“Night Watch” (Pulitzer Prize Novel) by Jayne Anne Phillips: Undiagnosed Multiple Personality of mother in rural, previously terrorized, mid-19th century family
Eliza, the mother of 12-year-old ConaLee, hasn’t spoken in more than a year. The father had left for the Civil War and never returned. But after having been terrorized by a stranger called "Papa,” they now reside in the Trans-Allegheny Lunatic Asylum in West Virginia, where Eliza is known as Miss Janet and ConaLee pretends to be her mother’s maid.
“Miss Janet conversed now, even played the piano for musical afternoons. People thought her ‘quiet,’ but she seemed, after near nine month as Miss Janet, so sure a woman of quality that I [ConaLee] wondered if I remembered wrong…You are quiet today, ConaLee, Mama said” (1, p. 201)…
“Mama, I asked, why are you not afraid, that he [‘Papa’] is here, so near us? (1, p. 202).
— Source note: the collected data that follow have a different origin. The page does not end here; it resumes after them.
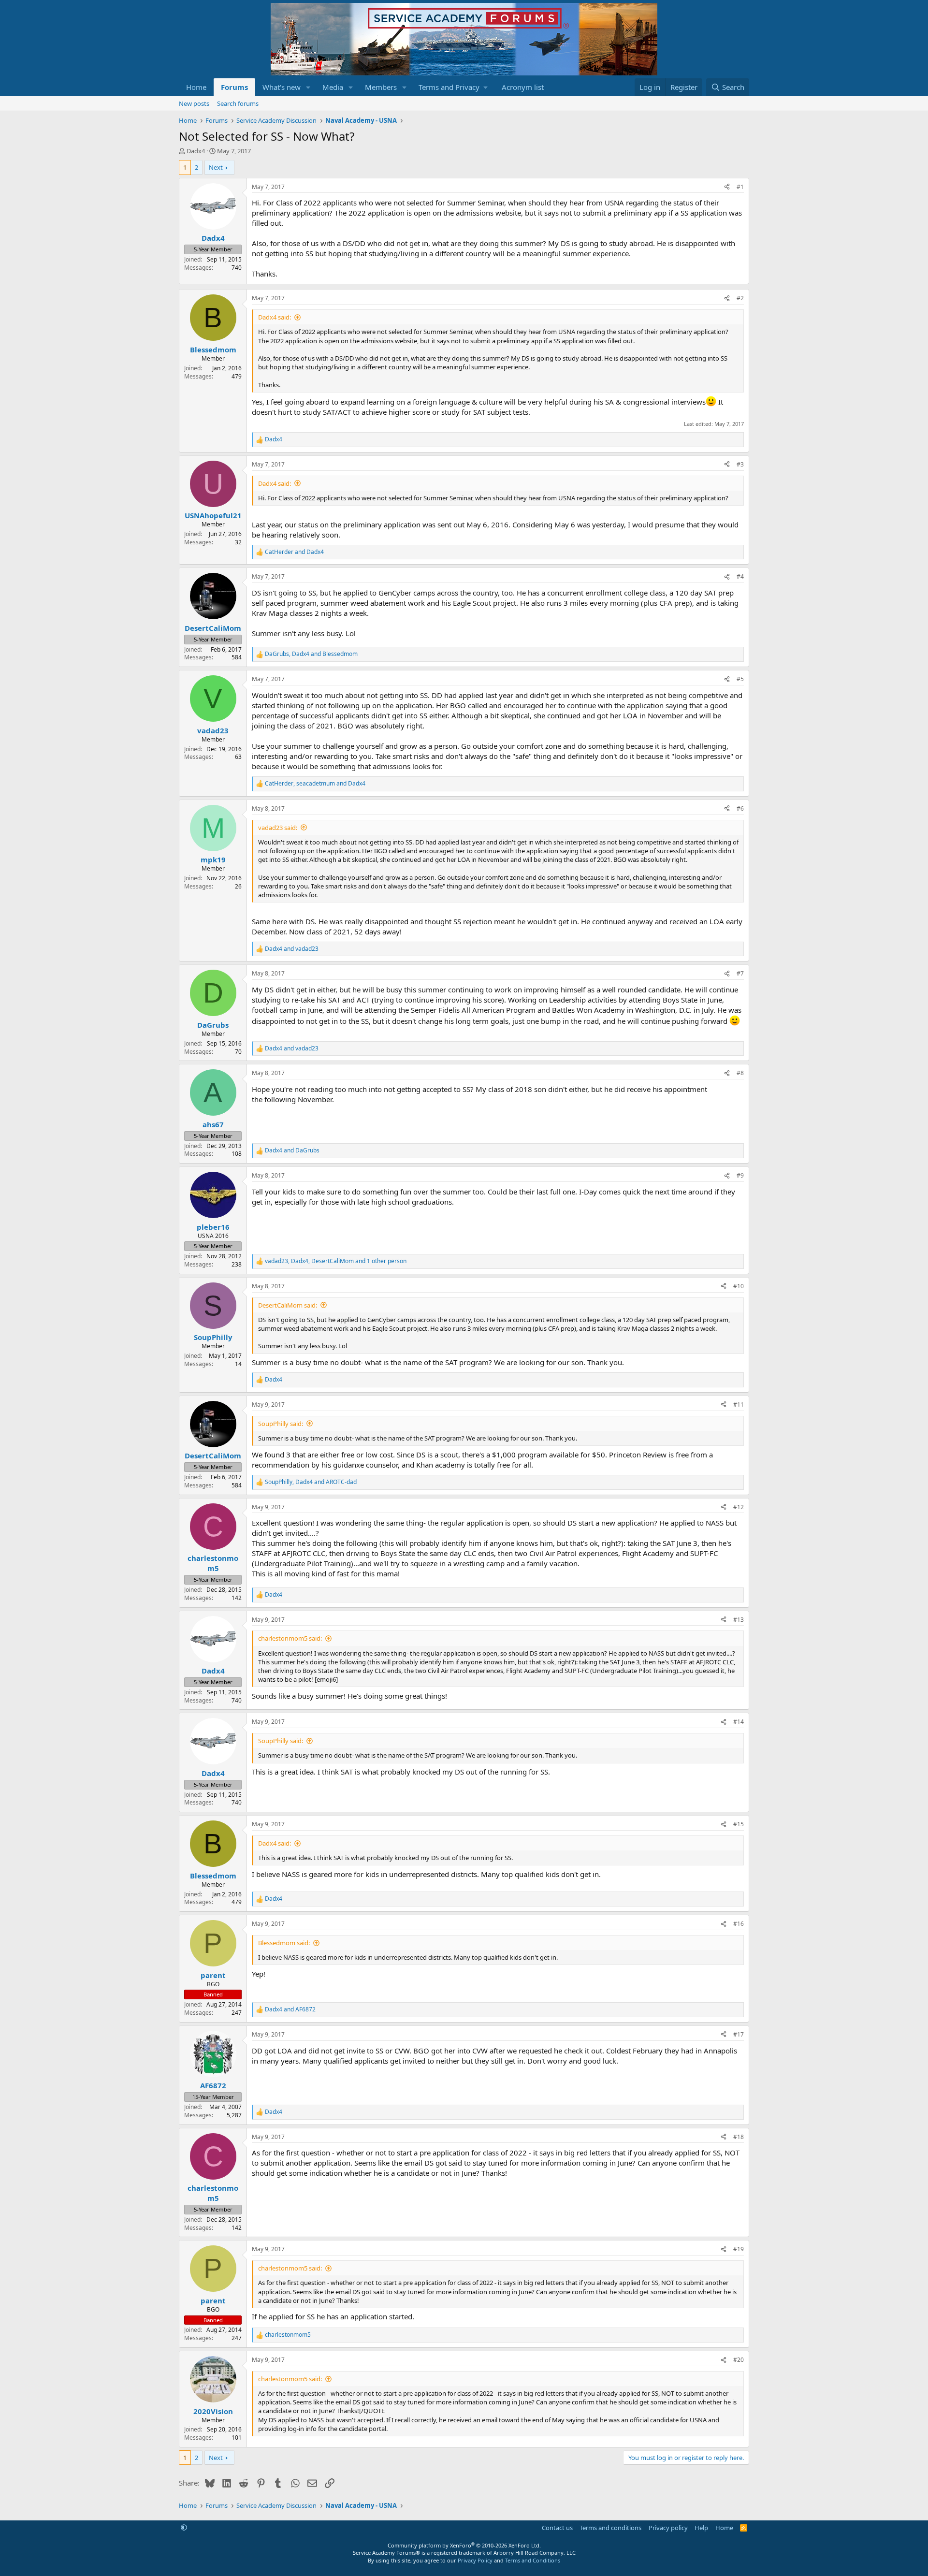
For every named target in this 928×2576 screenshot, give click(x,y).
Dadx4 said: (274, 317)
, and (311, 654)
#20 (738, 2360)
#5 (740, 679)
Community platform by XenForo (464, 2545)
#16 (738, 1924)
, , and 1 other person (335, 1261)
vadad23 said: (277, 827)
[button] (308, 87)
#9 (740, 1175)
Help (701, 2527)
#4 (740, 576)
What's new (281, 87)
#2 (740, 298)
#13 (738, 1619)
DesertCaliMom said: (287, 1305)
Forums (234, 87)
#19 (738, 2249)
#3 (740, 464)
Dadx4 (196, 150)
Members (381, 87)
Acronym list (523, 87)
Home (196, 87)
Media (332, 87)
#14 (738, 1721)
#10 (738, 1286)
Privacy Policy (475, 2560)
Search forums (238, 103)
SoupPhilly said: (280, 1423)
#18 (738, 2137)
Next (216, 167)
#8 (740, 1073)
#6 (740, 808)
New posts (194, 103)
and (294, 552)
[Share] (727, 187)
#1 (740, 187)
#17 (738, 2034)
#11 (738, 1404)
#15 (738, 1824)
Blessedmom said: (284, 1942)
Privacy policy (668, 2527)
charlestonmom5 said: (290, 1638)
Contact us (557, 2527)
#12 (738, 1507)
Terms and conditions (610, 2527)
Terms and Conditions (532, 2560)
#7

“She turned, surprised. ‘ConaLee, I don’t fear him. I was only shocked…to find him here, so changed…
“But he only pretended not to know us, Mama—I saw my mother’s eyes change expression…like a child hiding in plain sight, afraid my words would set him bounding toward us…
“She embraced me, speaking low and soothing. ‘ConaLee, that man is bound in a cell stronger than any jail. Likely he pretends madness…
“Look around you, ConaLee…I am Miss Janet and you are Nurse Connolly…” (1, p. 202).
1. Jayne Anne Phillips. Night Watch. New York, Alfred A. Knopf, 2024.